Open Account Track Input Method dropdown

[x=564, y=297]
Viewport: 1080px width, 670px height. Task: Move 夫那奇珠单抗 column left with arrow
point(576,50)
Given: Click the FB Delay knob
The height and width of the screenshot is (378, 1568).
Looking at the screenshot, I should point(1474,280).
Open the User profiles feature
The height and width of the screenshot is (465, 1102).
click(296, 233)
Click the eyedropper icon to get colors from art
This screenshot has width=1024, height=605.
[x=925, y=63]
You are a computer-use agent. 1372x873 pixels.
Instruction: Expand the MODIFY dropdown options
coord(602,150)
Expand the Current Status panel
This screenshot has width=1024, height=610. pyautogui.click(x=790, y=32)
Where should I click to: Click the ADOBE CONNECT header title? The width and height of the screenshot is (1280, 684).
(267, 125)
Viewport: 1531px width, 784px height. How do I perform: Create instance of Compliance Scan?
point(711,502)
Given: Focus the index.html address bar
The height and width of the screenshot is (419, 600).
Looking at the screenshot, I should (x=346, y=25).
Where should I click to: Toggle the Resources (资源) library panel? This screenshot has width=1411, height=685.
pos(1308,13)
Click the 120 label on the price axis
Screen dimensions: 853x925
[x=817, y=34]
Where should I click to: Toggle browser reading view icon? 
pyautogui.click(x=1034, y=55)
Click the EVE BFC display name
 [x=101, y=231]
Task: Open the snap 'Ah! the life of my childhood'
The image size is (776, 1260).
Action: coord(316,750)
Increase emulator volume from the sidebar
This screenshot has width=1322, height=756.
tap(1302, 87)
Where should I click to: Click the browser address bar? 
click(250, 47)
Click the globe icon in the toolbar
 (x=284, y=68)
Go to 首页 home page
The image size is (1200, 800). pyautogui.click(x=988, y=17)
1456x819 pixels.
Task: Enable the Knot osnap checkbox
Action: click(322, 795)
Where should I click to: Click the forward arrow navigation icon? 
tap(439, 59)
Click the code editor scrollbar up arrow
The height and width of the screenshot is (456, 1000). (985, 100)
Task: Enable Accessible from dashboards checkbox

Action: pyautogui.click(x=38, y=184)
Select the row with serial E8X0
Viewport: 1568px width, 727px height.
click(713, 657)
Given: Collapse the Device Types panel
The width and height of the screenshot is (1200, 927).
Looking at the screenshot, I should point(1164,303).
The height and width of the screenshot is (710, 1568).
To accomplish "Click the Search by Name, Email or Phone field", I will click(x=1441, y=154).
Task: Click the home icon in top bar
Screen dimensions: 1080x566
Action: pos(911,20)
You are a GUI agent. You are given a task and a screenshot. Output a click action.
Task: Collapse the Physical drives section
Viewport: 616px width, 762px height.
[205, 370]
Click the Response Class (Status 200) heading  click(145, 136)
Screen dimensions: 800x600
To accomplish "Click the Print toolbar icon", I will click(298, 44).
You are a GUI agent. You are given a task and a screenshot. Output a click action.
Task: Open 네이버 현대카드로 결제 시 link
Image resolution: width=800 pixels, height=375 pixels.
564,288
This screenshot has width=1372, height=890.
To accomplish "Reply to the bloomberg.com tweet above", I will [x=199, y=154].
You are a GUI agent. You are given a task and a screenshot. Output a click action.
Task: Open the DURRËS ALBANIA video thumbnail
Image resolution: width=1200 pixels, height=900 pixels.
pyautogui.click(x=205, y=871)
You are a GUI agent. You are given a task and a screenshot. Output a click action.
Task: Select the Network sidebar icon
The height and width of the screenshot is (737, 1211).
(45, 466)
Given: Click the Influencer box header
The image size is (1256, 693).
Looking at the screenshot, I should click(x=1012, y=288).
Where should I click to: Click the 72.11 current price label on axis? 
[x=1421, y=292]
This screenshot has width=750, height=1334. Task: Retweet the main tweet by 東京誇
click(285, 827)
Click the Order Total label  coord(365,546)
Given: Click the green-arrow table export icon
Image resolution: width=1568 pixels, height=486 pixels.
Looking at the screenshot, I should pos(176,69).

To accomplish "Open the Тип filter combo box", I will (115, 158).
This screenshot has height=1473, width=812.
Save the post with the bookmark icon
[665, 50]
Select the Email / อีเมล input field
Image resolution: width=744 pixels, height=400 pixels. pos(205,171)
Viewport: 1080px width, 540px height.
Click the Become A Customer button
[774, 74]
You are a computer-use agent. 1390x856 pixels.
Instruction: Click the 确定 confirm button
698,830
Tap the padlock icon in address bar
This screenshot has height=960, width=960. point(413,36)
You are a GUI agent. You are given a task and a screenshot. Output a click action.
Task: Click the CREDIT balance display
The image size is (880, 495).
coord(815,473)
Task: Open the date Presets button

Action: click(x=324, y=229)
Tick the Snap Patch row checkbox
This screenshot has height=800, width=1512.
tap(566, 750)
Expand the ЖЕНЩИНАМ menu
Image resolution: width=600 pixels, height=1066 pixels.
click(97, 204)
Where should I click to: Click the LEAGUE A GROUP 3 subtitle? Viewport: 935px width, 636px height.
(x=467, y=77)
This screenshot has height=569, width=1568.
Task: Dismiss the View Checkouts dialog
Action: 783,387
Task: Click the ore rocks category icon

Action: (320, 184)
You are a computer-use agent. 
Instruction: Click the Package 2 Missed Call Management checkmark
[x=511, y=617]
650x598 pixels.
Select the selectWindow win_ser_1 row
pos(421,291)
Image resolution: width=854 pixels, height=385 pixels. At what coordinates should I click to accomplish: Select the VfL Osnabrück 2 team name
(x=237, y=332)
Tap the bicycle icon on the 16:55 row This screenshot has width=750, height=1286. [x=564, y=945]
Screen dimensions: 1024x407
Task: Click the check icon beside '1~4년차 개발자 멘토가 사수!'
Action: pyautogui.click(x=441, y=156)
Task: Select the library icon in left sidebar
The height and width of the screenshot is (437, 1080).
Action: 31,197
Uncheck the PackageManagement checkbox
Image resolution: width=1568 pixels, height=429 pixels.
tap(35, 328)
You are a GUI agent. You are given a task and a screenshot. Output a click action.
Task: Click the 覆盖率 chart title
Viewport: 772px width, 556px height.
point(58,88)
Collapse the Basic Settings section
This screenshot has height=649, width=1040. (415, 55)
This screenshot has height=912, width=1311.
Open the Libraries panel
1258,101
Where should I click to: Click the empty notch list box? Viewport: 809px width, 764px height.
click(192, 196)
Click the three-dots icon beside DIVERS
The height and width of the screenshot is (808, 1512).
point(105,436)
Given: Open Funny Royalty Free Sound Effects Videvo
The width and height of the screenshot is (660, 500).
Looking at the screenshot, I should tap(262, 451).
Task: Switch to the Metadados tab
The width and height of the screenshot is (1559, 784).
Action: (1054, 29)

* TASK GOAL *
Transcribe all the material, making sure each line matches the original.

* EXPECTED OUTPUT *
Open Account Track Input Method dropdown

[x=564, y=297]
Viewport: 1080px width, 670px height. Task: Move 夫那奇珠单抗 column left with arrow
point(576,50)
Given: Click the FB Delay knob
The height and width of the screenshot is (378, 1568).
Looking at the screenshot, I should point(1474,280).
Open the User profiles feature
The height and width of the screenshot is (465, 1102).
click(296, 233)
Click the eyedropper icon to get colors from art
This screenshot has width=1024, height=605.
[x=925, y=63]
You are a computer-use agent. 1372x873 pixels.
Instruction: Expand the MODIFY dropdown options
coord(602,150)
Expand the Current Status panel
This screenshot has width=1024, height=610. pyautogui.click(x=790, y=32)
Where should I click to: Click the ADOBE CONNECT header title? The width and height of the screenshot is (1280, 684).
(267, 125)
Viewport: 1531px width, 784px height. How do I perform: Create instance of Compliance Scan?
point(711,502)
Given: Focus the index.html address bar
The height and width of the screenshot is (419, 600).
Looking at the screenshot, I should (x=346, y=25).
Where should I click to: Toggle the Resources (资源) library panel? This screenshot has width=1411, height=685.
pos(1308,13)
Click the 120 label on the price axis
Screen dimensions: 853x925
[x=817, y=34]
Where should I click to: Toggle browser reading view icon? 
pyautogui.click(x=1034, y=55)
Click the EVE BFC display name
 [x=101, y=231]
Task: Open the snap 'Ah! the life of my childhood'
The image size is (776, 1260).
Action: coord(316,750)
Increase emulator volume from the sidebar
This screenshot has width=1322, height=756.
tap(1302, 87)
Where should I click to: Click the browser address bar? 
click(250, 47)
Click the globe icon in the toolbar
 (x=284, y=68)
Go to 首页 home page
The image size is (1200, 800). pyautogui.click(x=988, y=17)
1456x819 pixels.
Task: Enable the Knot osnap checkbox
Action: click(322, 795)
Where should I click to: Click the forward arrow navigation icon? 
tap(439, 59)
Click the code editor scrollbar up arrow
The height and width of the screenshot is (456, 1000). (985, 100)
Task: Enable Accessible from dashboards checkbox

Action: pyautogui.click(x=38, y=184)
Select the row with serial E8X0
Viewport: 1568px width, 727px height.
click(713, 657)
Given: Collapse the Device Types panel
The width and height of the screenshot is (1200, 927).
Looking at the screenshot, I should point(1164,303).
The height and width of the screenshot is (710, 1568).
To accomplish "Click the Search by Name, Email or Phone field", I will click(x=1441, y=154).
Task: Click the home icon in top bar
Screen dimensions: 1080x566
Action: pos(911,20)
You are a GUI agent. You are given a task and a screenshot. Output a click action.
Task: Collapse the Physical drives section
Viewport: 616px width, 762px height.
[205, 370]
Click the Response Class (Status 200) heading  click(145, 136)
Screen dimensions: 800x600
To accomplish "Click the Print toolbar icon", I will click(298, 44).
You are a GUI agent. You are given a task and a screenshot. Output a click action.
Task: Open 네이버 현대카드로 결제 시 link
Image resolution: width=800 pixels, height=375 pixels.
564,288
This screenshot has width=1372, height=890.
To accomplish "Reply to the bloomberg.com tweet above", I will [x=199, y=154].
You are a GUI agent. You are given a task and a screenshot. Output a click action.
Task: Open the DURRËS ALBANIA video thumbnail
Image resolution: width=1200 pixels, height=900 pixels.
pyautogui.click(x=205, y=871)
You are a GUI agent. You are given a task and a screenshot. Output a click action.
Task: Select the Network sidebar icon
The height and width of the screenshot is (737, 1211).
(45, 466)
Given: Click the Influencer box header
The image size is (1256, 693).
Looking at the screenshot, I should click(x=1012, y=288).
Where should I click to: Click the 72.11 current price label on axis? 
[x=1421, y=292]
This screenshot has width=750, height=1334. Task: Retweet the main tweet by 東京誇
click(285, 827)
Click the Order Total label  coord(365,546)
Given: Click the green-arrow table export icon
Image resolution: width=1568 pixels, height=486 pixels.
Looking at the screenshot, I should pos(176,69).

To accomplish "Open the Тип filter combo box", I will (115, 158).
This screenshot has height=1473, width=812.
Save the post with the bookmark icon
[665, 50]
Select the Email / อีเมล input field
Image resolution: width=744 pixels, height=400 pixels. pos(205,171)
Viewport: 1080px width, 540px height.
Click the Become A Customer button
[774, 74]
You are a computer-use agent. 1390x856 pixels.
Instruction: Click the 确定 confirm button
698,830
Tap the padlock icon in address bar
This screenshot has height=960, width=960. point(413,36)
You are a GUI agent. You are given a task and a screenshot. Output a click action.
Task: Click the CREDIT balance display
The image size is (880, 495).
coord(815,473)
Task: Open the date Presets button

Action: click(x=324, y=229)
Tick the Snap Patch row checkbox
This screenshot has height=800, width=1512.
tap(566, 750)
Expand the ЖЕНЩИНАМ menu
Image resolution: width=600 pixels, height=1066 pixels.
click(97, 204)
Where should I click to: Click the LEAGUE A GROUP 3 subtitle? Viewport: 935px width, 636px height.
(x=467, y=77)
This screenshot has height=569, width=1568.
Task: Dismiss the View Checkouts dialog
Action: 783,387
Task: Click the ore rocks category icon

Action: (320, 184)
You are a computer-use agent. 
Instruction: Click the Package 2 Missed Call Management checkmark
[x=511, y=617]
650x598 pixels.
Select the selectWindow win_ser_1 row
pos(421,291)
Image resolution: width=854 pixels, height=385 pixels. At what coordinates should I click to accomplish: Select the VfL Osnabrück 2 team name
(x=237, y=332)
Tap the bicycle icon on the 16:55 row This screenshot has width=750, height=1286. [x=564, y=945]
Screen dimensions: 1024x407
Task: Click the check icon beside '1~4년차 개발자 멘토가 사수!'
Action: pyautogui.click(x=441, y=156)
Task: Select the library icon in left sidebar
The height and width of the screenshot is (437, 1080).
Action: 31,197
Uncheck the PackageManagement checkbox
Image resolution: width=1568 pixels, height=429 pixels.
tap(35, 328)
You are a GUI agent. You are given a task and a screenshot. Output a click action.
Task: Click the 覆盖率 chart title
Viewport: 772px width, 556px height.
point(58,88)
Collapse the Basic Settings section
This screenshot has height=649, width=1040. (415, 55)
This screenshot has height=912, width=1311.
Open the Libraries panel
1258,101
Where should I click to: Click the empty notch list box? Viewport: 809px width, 764px height.
click(192, 196)
Click the three-dots icon beside DIVERS
The height and width of the screenshot is (808, 1512).
point(105,436)
Given: Open Funny Royalty Free Sound Effects Videvo
The width and height of the screenshot is (660, 500).
Looking at the screenshot, I should tap(262, 451).
Task: Switch to the Metadados tab
The width and height of the screenshot is (1559, 784).
Action: (1054, 29)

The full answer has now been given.